To further clarify the simplification process, let's delve into a detailed explanation of each step. Starting with factoring the numerical part, we identified that 72 could be broken down into $2^3 \cdot 3^2$. Recognizing $2^3$ (which is 8) as a perfect cube is essential because it allows us to extract 2 from the cube root. The remaining factor, $3^2$ (which is 9), cannot be further simplified within a cube root context, so it will remain inside the radical. When we move to the variable terms, $t^{18}$ is straightforward since 18 is divisible by 3. The cube root of $t^{18}$ is $t^{18/3} = t^6$. This direct application of the exponent rule simplifies the variable term efficiently. The term $w^{14}$ requires a bit more attention. Since 14 is not divisible by 3, we rewrite $w^{14}$ as $w^{12} \cdot w^2$. Here, $w^{12}$ is a perfect cube, and its cube root is $w^{12/3} = w^4$. The remaining $w^2$ stays under the radical because it does not form a perfect cube. After breaking down both numerical and variable parts, we combine the extracted cube roots: 2 from $2^3$, $t^6$ from $t^{18}$, and $w^4$ from $w^{12}$. These terms are placed outside the radical. Inside the radical, we are left with $3^2 \cdot w^2$, which simplifies to $9w^2$. Thus, the final simplified expression is $2t^6w^4\sqrt[3]{9w^2}$. Understanding the rationale behind each step ensures that you can apply these techniques to a variety of radical simplification problems.
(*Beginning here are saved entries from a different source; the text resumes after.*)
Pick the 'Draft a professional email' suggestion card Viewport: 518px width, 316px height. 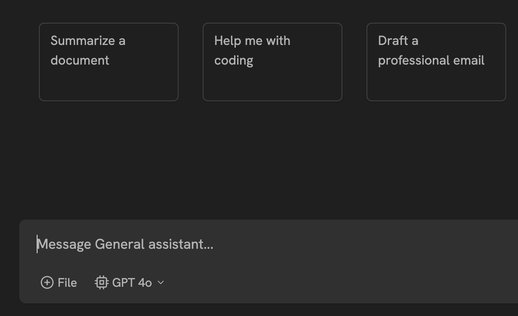(436, 62)
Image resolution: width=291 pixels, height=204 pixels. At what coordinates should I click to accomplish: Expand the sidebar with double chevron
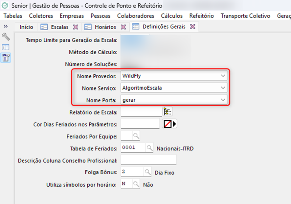click(6, 26)
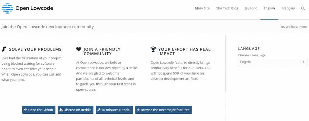This screenshot has width=309, height=121.
Task: Click the Your Effort Has Real Impact heading
Action: (184, 51)
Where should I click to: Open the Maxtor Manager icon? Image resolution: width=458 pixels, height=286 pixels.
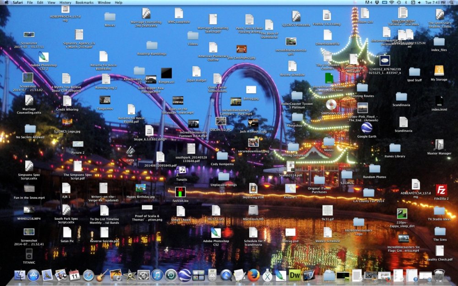[x=439, y=145]
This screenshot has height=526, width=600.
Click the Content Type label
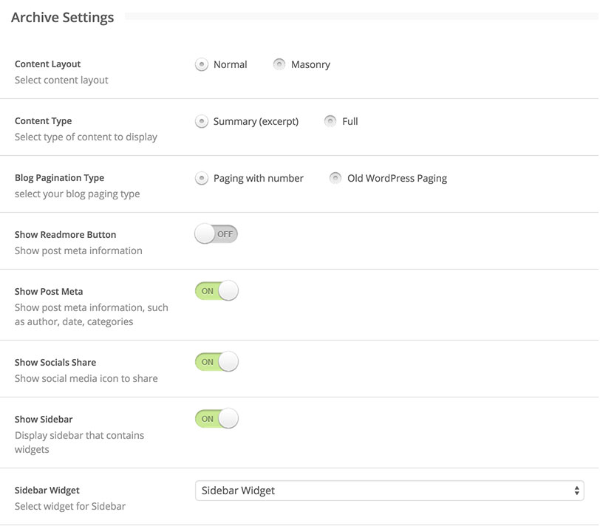[43, 120]
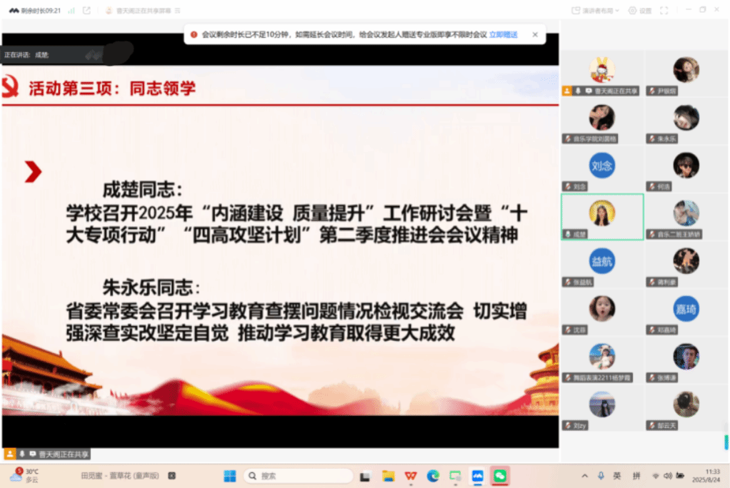Toggle the microphone icon in system tray
The width and height of the screenshot is (730, 488).
click(600, 476)

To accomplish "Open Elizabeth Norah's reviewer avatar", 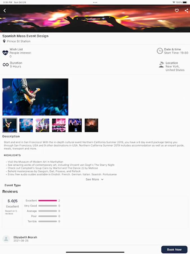I will (x=6, y=239).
Final Simplified Form: $2 t^6 w^4 \sqrt[3]{9 w^2}$

After meticulously breaking down and simplifying the expression $\sqrt[3]{72 t^{18} w^{14}}$, we arrive at the final simplified form: $2 t^6 w^4 \sqrt[3]{9 w^2}$. This result represents the original expression with all possible perfect cube factors extracted from the radicand. The coefficient 72 has been reduced to its simplest form within the cube root context, the variable $t$ has been fully simplified due to its exponent being a multiple of 3, and the variable $w$ has been partially simplified, with the remaining non-cube factor staying inside the radical. This simplified form is not only mathematically equivalent to the original expression but also easier to interpret and use in further calculations. The process of simplification has made the expression more manageable and clear. The key takeaway from this exercise is the systematic approach to radical simplification: identifying perfect cube factors, extracting them from the radical, and leaving behind the irreducible components. Mastering this technique is crucial for success in algebra and beyond, as simplified expressions often reveal underlying mathematical structures and facilitate problem-solving in various contexts.
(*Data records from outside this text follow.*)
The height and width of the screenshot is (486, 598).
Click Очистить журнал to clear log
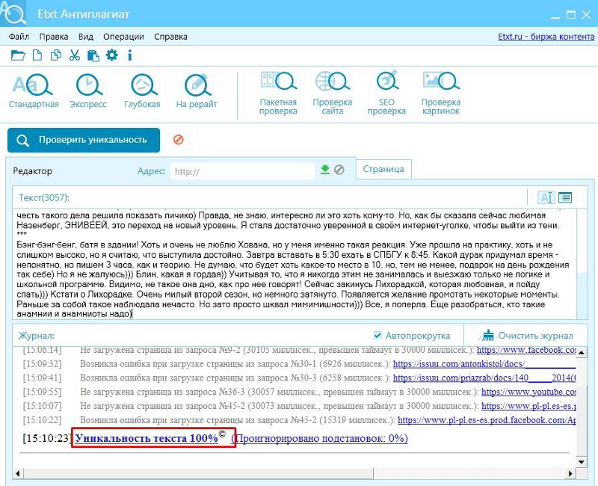click(x=528, y=336)
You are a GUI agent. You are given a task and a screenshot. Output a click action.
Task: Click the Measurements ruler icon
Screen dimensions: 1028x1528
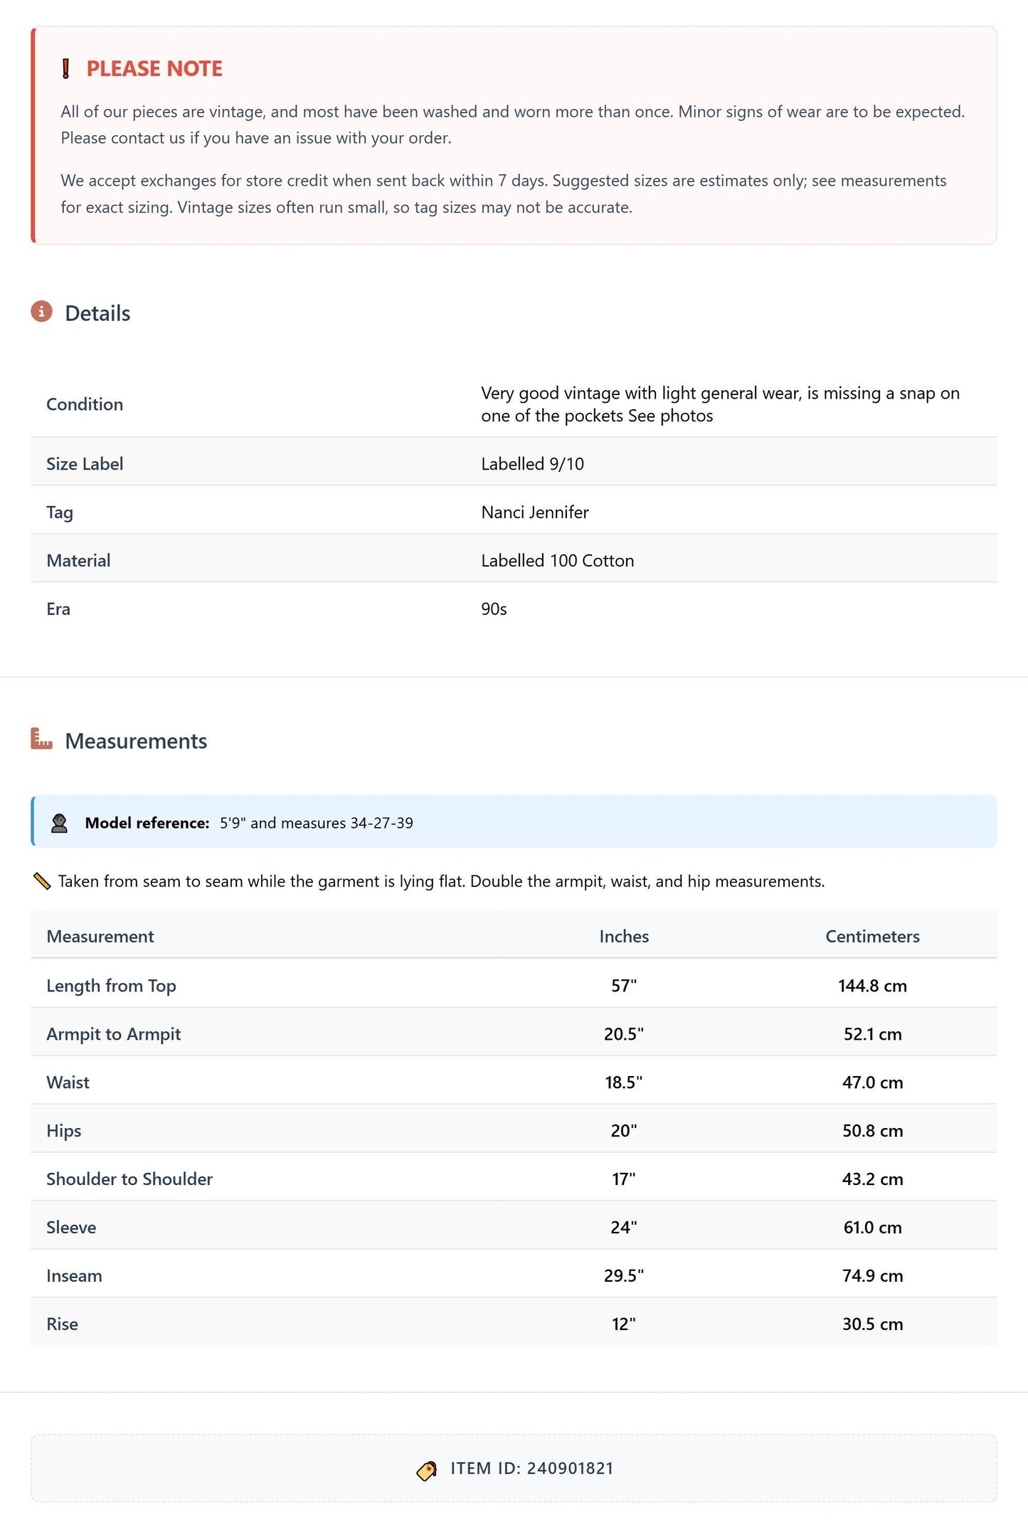[42, 739]
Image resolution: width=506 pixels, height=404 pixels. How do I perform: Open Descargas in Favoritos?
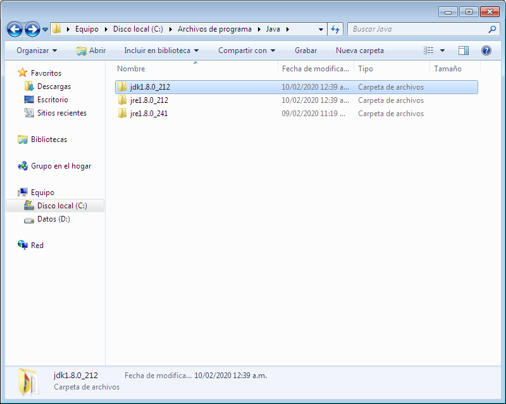coord(54,86)
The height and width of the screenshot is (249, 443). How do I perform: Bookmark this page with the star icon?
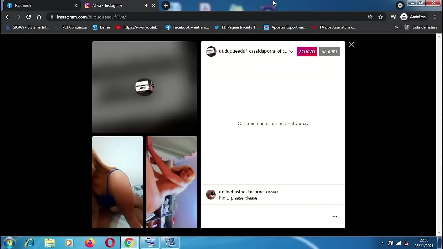381,17
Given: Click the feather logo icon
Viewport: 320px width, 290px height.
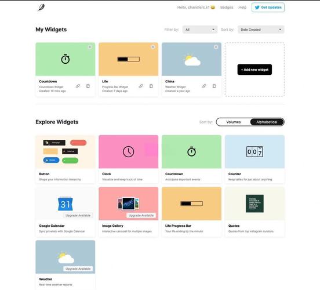Looking at the screenshot, I should (x=41, y=8).
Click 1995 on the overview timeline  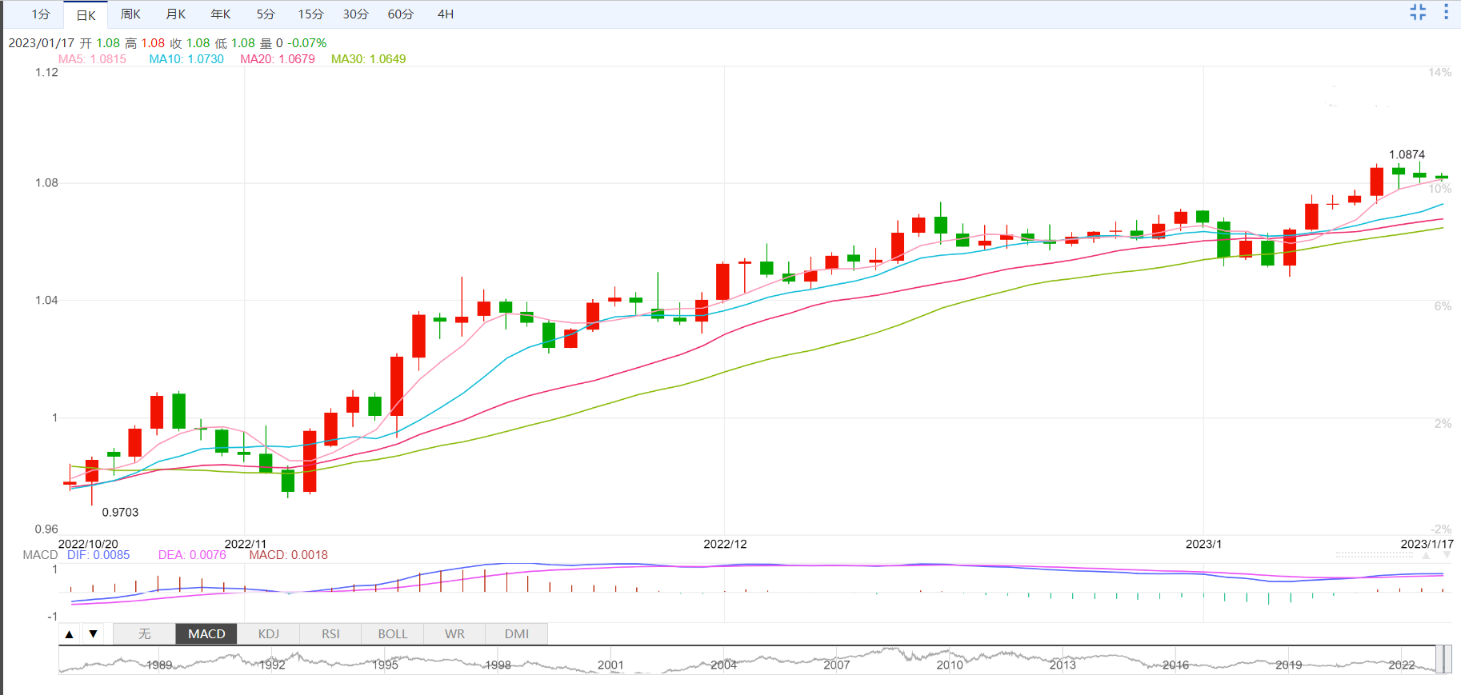click(x=385, y=665)
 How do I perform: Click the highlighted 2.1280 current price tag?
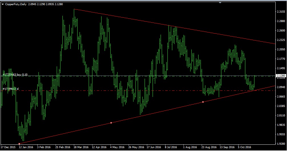point(281,76)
In conclusion, by following the principles of radical simplification, we have successfully transformed $\sqrt[3]{72 t^{18} w^{14}}$ into its simplest radical form, which is $2 t^6 w^4 \sqrt[3]{9 w^2}$. This process underscores the importance of understanding factorization, exponent rules, and the properties of radicals. The ability to simplify such expressions is a valuable skill in mathematics, providing clarity and efficiency in more complex calculations.